David Kipen, book critic of the San Francisco Chronicle, saw the increase in the number of lists as a somewhat positive event. "The multiplicity of lists is healthy," he said. "The more there are, the less power any one specific list will have. For example, the New York Times' list had way too much power."
But to some critics, the rise of the number of lists is an increasingly cynical way of reporting on books and the book industry. "The whole thing is bogus, I don't see reading as a competitive act," said Dennis Loy Johnson, a columnist and creator of the MobyLives Web site, which provides a daily log of writing and publishing news. "It's irrelevant to arts coverage and should really be put in the financial pages. It's indicative of our culture right now that more and more book sections are becoming filled with lists and no real news."
And others contend that the bestseller lists, which at their worst celebrate the gaudy and sensational at the expense of what many consider more literate books, can do as much harm as anything else.
"I'm not instinctively opposed to popularity," said Washington Post book editor Jonathan Yardley. "But it encourages readers and buyers to buy current books not of quality but of quantity. It encourages the herd instinct, and what usually rises isn't the cream."
"At some point, the bestseller lists become a tool, not just a reflection of the book business," said Kipen. "One thing that can happen is that it becomes self-reinforcing at a definable cost to other books. It becomes a real engine and starts to reflect itself as much as book sales."
Even the advent of BookScan won't necessarily produce a definitive bestseller list. If the company does manage to sign up 90 percent of retailers, that's still only 90 percent, and how the list is organized will again decide and influence which books go where and what their rank will be.
Simon and Schuster editor in chief Michael Korda, one of few people to have midwifed authors to the No. 1 spot on the New York Times bestseller list as an editor and to have made it there himself as an author, wrote a book about bestsellers, "Making the List: A Cultural History of the American Bestseller, 1900-1999."
"I wouldn't think [a BookScan bestseller list] would have a big impact," he said. "I think the New York Times list is very accurate, and Publishers Weekly is certainly accurate."

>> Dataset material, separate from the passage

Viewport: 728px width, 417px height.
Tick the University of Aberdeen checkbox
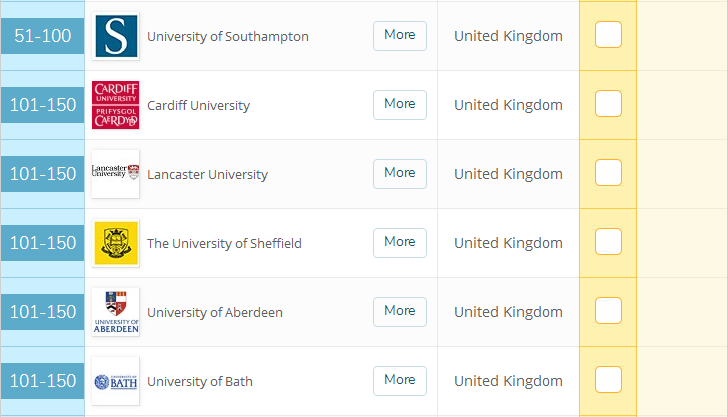(x=608, y=311)
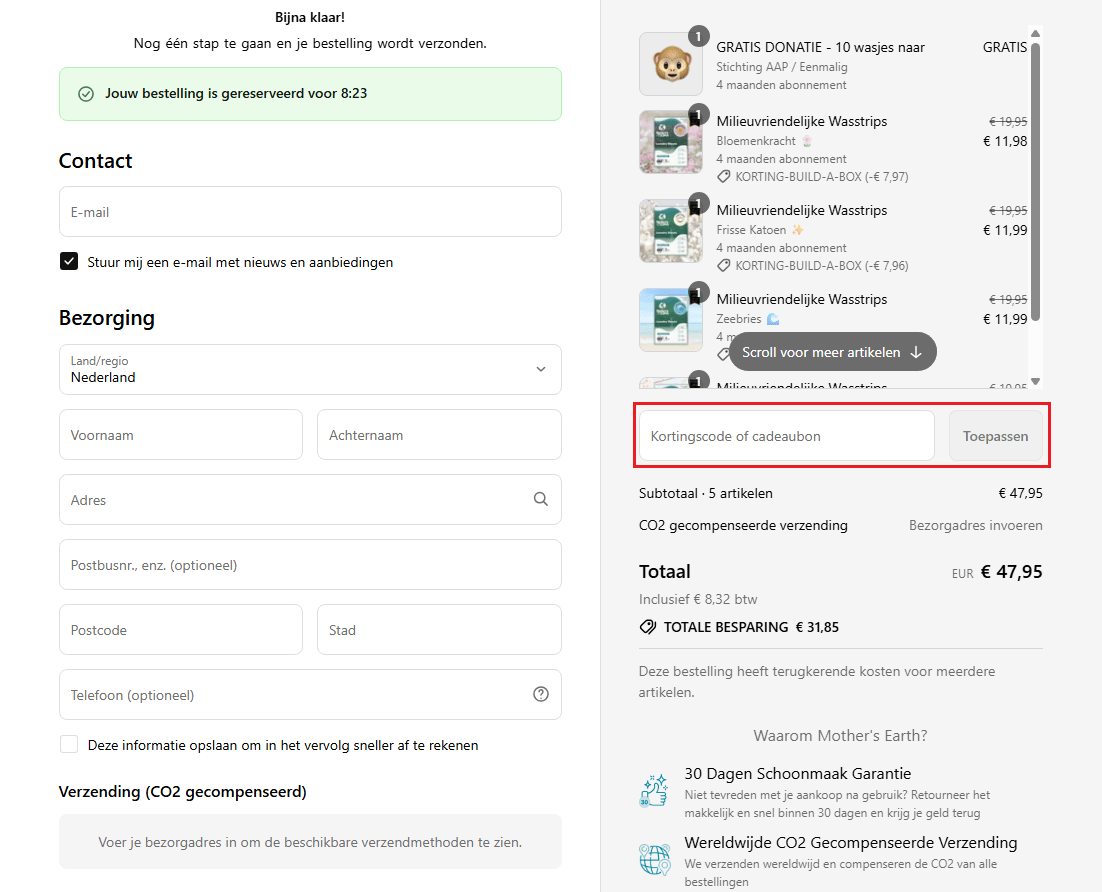Click the 30 Dagen Schoonmaak Garantie icon

pyautogui.click(x=654, y=789)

But many point to the effect of SoundScan on the music industry and worry that the new information could take book publishing down an unhealthy path.
Pat Holt, former book editor of the San Francisco Chronicle, who now writes a biweekly online column called Holt Uncensored about books and the book industry, worries that BookScan will affect how publishers choose which books to publish, prompting them to publish safe, no-risk books they know will sell.
"BookScan has a lot to tell us when it's used the right way," she said. "But we don't want to have to be limited by something that records only sales. Publishers are the caretakers of literature, that's how we get new writing, new ideas. If you publish for trends, it's just as bad as Hollywood. Majority rules does not have an equivalent in literature."